Clemson University from South Carolina is benefiting from the past by using a classic construction technique to build their net-zero energy Indigo Pine competition house for the U.S. Department of Energy Solar Decathlon 2015. The team says the house embodies the history of South Carolina while looking to the future of sustainability. Like a traditional Southern house, the house will have a porch, it will be an integrated part of the whole and the ceilings are gabled, even though the roof is flat.
Indigo Pine will look unlike any house before; however, it will be as welcoming and familiar as any traditional South Carolina home. Ernie Tucker, a member of the Energy Department’s Solar Decathlon communications team brings us the rest of the story.
In South Carolina and much of the United States, homes are typically constructed using lightwood stick-framing methods that use small, light pieces. We looked at these techniques but found they required experienced labor and created potential safety hazards with nail guns and construction high on ladders. –Lauren Kenner, an architecture graduate student who was part of the group’s early design team.
So the team came up with a unique solution. It created a construction system called SimPly, which uses a computer numerical control, or CNC, wood router to cut pieces. The SimPly construction method employs traditional mortise and tenon joinery—with the tenon tongue fitting into the mortise cavity. It’s a widely used application to join pieces of wood, particularly at 90° angles.
As a result, the structure of the house can be assembled without the use of power tools or cranes—something the team believes is an environmental benefit.

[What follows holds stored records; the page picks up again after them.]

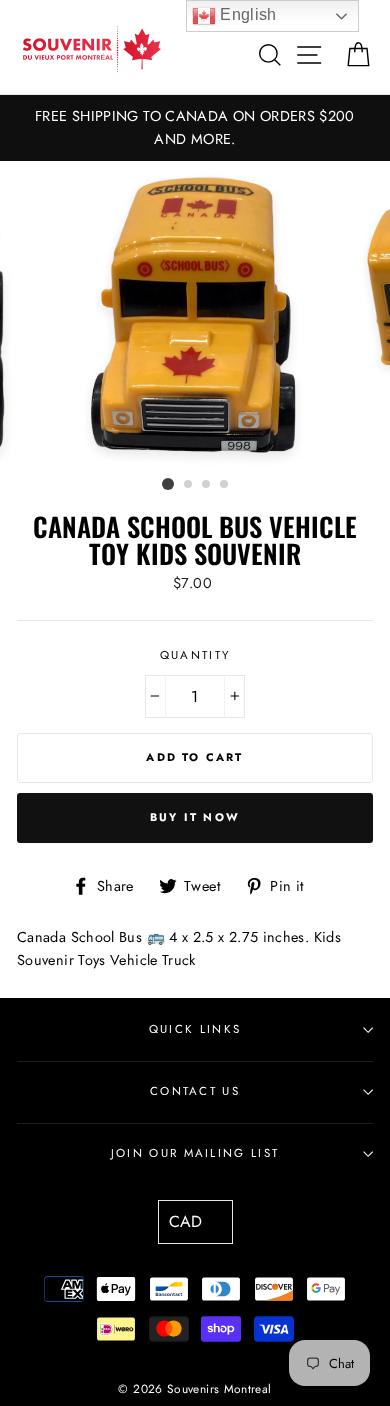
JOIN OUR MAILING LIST (195, 1153)
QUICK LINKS (195, 1029)
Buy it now (195, 817)
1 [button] (168, 484)
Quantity (195, 655)
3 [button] (207, 485)
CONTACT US (195, 1091)
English (246, 14)
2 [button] (189, 485)
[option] (195, 128)
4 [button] (225, 485)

Hazards are also minimized.
It looks like a 3-D puzzle when the pieces are laid out. –Lauren Kenner.
The 1,000-ft2, three-bedroom house reflects the team’s Clemson, South Carolina, heritage—indigo is a famous dye from the state, and pine is a plentiful material used in the state for generations.
The team will construct Indigo Pine “East” in early spring. Yet, because of the SimPly system, computer plans for the house—rather than building materials—can be shipped anywhere. Parts can then be manufactured at any site using local materials.
That’s how the Clemson team will assemble its house—Indigo Pine “West”—at the Solar Decathlon 2015 competition site in Irvine, California. Working with a partner company in California, the decathletes will email their files and then pick up the pieces in the Golden State—no shipping required. Although they won’t have to truck wood across the country, South Carolina’s yellow pine will be there in spirit.
Other parts, such as windows and fixtures, will be the kind you can get from a store like Home Depot. –Lauren Kenner.
To secure the structure of the house, the team will use stainless steel zip ties. Teammates at Clemson’s Charleston campus will design and craft custom cabinets to define space within the open interior of Indigo Pine and reflect traditional South Carolina vernacular style.
The concept for SimPly sustainable housing won’t end when Solar Decathlon 2015 is over. Kenner says one of the team’s ideas is to develop kits so that people all over the world can buy ready-to-assemble housing from stores in their own country.
Thinking about attending Solar Decathlon? This year’s competition is scheduled to take place at the Orange County Great Park in Irvine, California from October 8 through October 18.
The Solar Decathlon competition houses will be open to visitors — free of charge — from 11 a.m. to 7 p.m. daily on eight days over two weekends:
- Thursday, October 8–Sunday, October 11, 2015.
- Thursday, October 15–Sunday, October 18, 2015.